TASK STATEMENT: Each line from the one with "Task: Open the user avatar profile icon" to the final line of the data must be reproduced exactly, and no other line may appear.

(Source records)
-----

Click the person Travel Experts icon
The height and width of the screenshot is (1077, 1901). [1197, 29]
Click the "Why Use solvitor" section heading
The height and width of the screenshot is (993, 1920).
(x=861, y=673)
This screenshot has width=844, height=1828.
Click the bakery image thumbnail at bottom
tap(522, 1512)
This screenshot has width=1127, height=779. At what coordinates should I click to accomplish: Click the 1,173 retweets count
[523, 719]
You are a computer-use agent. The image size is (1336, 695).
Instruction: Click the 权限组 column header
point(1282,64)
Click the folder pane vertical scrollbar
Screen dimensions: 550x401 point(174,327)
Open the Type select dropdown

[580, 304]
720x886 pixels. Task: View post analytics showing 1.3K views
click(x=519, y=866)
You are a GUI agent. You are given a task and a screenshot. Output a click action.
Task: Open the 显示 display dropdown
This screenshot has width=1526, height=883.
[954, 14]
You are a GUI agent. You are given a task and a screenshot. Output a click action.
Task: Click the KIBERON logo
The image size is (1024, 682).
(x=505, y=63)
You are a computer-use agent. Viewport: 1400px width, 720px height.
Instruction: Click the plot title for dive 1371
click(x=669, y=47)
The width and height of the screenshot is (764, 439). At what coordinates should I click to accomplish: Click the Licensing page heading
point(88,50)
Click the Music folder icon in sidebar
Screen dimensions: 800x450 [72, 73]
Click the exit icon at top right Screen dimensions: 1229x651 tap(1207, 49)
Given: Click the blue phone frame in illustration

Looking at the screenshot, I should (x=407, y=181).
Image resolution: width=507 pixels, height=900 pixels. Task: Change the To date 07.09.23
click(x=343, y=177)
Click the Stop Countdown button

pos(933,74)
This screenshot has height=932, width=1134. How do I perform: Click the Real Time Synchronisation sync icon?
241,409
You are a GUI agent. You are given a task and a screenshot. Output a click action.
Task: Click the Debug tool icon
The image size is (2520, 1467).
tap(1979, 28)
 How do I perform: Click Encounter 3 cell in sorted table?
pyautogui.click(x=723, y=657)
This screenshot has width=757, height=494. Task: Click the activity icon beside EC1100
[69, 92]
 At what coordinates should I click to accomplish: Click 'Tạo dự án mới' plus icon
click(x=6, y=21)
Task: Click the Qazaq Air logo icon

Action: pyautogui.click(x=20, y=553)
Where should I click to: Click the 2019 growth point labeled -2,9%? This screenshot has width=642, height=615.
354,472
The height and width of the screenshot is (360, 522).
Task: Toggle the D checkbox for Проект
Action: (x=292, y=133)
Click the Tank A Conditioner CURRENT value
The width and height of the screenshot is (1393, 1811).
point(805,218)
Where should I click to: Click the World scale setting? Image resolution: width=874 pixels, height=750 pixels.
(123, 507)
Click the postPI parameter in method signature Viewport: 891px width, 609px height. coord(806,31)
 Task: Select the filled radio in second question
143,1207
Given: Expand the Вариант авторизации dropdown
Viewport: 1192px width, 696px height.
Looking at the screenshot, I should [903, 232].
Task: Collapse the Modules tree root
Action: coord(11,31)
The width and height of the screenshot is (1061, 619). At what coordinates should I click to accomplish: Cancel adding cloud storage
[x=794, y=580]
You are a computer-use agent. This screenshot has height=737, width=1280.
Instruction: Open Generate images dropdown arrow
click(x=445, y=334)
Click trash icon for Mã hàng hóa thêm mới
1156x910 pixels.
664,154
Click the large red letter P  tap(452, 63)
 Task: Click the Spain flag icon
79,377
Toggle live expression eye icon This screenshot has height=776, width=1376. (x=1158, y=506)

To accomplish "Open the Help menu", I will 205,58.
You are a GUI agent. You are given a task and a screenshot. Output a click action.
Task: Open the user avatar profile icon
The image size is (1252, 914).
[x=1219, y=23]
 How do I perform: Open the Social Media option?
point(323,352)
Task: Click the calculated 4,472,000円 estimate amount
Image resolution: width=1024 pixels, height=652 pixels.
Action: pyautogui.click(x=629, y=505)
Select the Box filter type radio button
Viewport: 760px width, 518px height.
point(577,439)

-----

ANSWER BELOW:
Task: Open the user avatar profile icon
The image size is (1252, 914).
[x=1219, y=23]
 How do I perform: Open the Social Media option?
point(323,352)
Task: Click the calculated 4,472,000円 estimate amount
Image resolution: width=1024 pixels, height=652 pixels.
Action: pyautogui.click(x=629, y=505)
Select the Box filter type radio button
Viewport: 760px width, 518px height.
point(577,439)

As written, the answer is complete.